The hydrotube was located next to the old Cedar Middle School on Harding Avenue.
The War Memorial Fieldhouse was opened in 1950 and was razed in 1986 following the completion of the Centrum. Basketball was played in the fieldhouse and it was located north of the Sherratt Library and just west of the business building, where the east side of the Sharwan Smith Center is today.
The El Escalante Hotel was located on the corner of main street and 200 north where Sizzler is located today. The purchase and completion of Hotel El Escalante cost $265,000. The El Escalante Hotel had its best year ever in 1941 and still lost $14,000. The Utah Parks Company owned the hotel. Visitors intending to take the park loop on a Utah Parks Company bus were required to stay their first night in Cedar City. The venerable El Escalante was especially well known to escorts in the 1960s, many from Greyhound Bus Lines, arriving via bus for a tour of the Parks. With up to 39 travelers per tour, the groups confronted the El Escalante, offering only 23 rooms, some sharing bathrooms. It was a common joke among escorts that if you could survive that first night at the El Escalante with a full tour, you could survive most anything. The hotel had a banquet hall. Before the hotel was built, Jim Hunter used to live in a home on that same property. Before the building was demolished, it was used as dorms for college students and KSUB radio had a studio in the basement.
The Cedar City Train Depot was located on the corner of main street and 200 N (where the Depot Grill is located today). The Union Pacific Railroad Company reached Cedar City in 1923. This contributed greatly to Cedar City’s growth in mining and agriculture, providing an outlet for the products of the iron mines as well as produce. The railroad exposed Utah’s National Parks to the world of tourism and Cedar City was dubbed “the gateway to the parks.” Though the Depot was closed in 1959, the railroad still comes through Cedar City and transports products in and out of the community.
F. W. Woolworth Co. was a retail store located on the west side of main street.
The Ward Hall was built on the site of the old Social Hall (which is just north of the old Rock Church). It was rushed to completion in the fall of 1897 and deeded to the State of Utah so the Branch Normal School of the University of Utah could be legally operated for its first year. The building was the first home of Southern Utah State College. The Ward Hall was returned to the LDS Church in the fall of 1898 on completion of the Old Main on the Temple Knoll. The Cedar City National Guard Armory stood on this site from 1937-1978.

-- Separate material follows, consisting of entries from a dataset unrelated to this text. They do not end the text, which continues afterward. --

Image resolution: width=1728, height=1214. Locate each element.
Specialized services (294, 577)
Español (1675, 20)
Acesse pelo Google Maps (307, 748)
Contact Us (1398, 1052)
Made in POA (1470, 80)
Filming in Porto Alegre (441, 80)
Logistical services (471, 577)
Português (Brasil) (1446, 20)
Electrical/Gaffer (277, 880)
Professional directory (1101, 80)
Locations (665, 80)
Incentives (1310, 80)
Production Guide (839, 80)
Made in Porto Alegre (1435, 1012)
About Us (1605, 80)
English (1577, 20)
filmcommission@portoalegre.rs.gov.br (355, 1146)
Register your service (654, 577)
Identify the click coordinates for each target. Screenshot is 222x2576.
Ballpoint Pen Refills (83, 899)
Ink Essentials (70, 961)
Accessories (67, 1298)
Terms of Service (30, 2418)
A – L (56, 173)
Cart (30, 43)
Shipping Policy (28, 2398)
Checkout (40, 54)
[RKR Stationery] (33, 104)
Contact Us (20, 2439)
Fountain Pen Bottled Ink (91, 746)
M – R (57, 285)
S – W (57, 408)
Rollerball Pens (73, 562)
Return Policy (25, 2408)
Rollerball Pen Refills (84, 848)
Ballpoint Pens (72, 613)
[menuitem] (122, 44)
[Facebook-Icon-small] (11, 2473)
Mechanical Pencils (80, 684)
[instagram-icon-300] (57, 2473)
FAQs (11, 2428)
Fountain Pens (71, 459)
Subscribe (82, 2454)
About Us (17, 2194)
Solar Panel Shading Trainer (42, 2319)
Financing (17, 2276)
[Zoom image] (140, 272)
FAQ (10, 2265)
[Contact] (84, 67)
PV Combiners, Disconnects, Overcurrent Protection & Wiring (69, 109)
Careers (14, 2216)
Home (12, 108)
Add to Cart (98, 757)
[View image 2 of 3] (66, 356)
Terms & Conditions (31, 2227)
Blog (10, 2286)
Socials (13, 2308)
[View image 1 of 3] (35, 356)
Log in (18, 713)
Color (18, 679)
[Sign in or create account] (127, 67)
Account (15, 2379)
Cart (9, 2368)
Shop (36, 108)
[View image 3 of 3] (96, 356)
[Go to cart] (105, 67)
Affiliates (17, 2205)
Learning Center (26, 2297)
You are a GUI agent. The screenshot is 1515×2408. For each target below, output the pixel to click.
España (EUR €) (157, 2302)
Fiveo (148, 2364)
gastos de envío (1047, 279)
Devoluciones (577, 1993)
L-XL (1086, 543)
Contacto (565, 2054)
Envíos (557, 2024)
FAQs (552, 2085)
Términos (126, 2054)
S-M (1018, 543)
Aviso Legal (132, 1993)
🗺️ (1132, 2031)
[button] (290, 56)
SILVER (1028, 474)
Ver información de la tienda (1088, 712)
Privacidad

On January 6, 1861, a committee was appointed, composed of Samuel Leigh, John M. Higbee and Isaac C. Haight, who recommeded building a social hall. With materials scarce and labor plentiful, the schoolhouse in the Old Fort was dismantled, brick by brick, and reassembled in the new location (Block 37 Lot 18) to become known as the “Social Hall.” This one-story building had four windows on each side, a fireplace in the west end, and a door in the east end. The Social Hall was used for church, school, dances, dramatics, funerals, civic and social needs. School functions were transferred from the Social Hall in 1881 when the new school building was finished on the southeast corner of the block. The tabernacle was completed in 1888 for religious purposes, but the Social Hall continued to serve for recreation and other needs until the ward hall was built north of the school building in 1897. At this time the Social Hall was considered unsafe for public use and was torn down.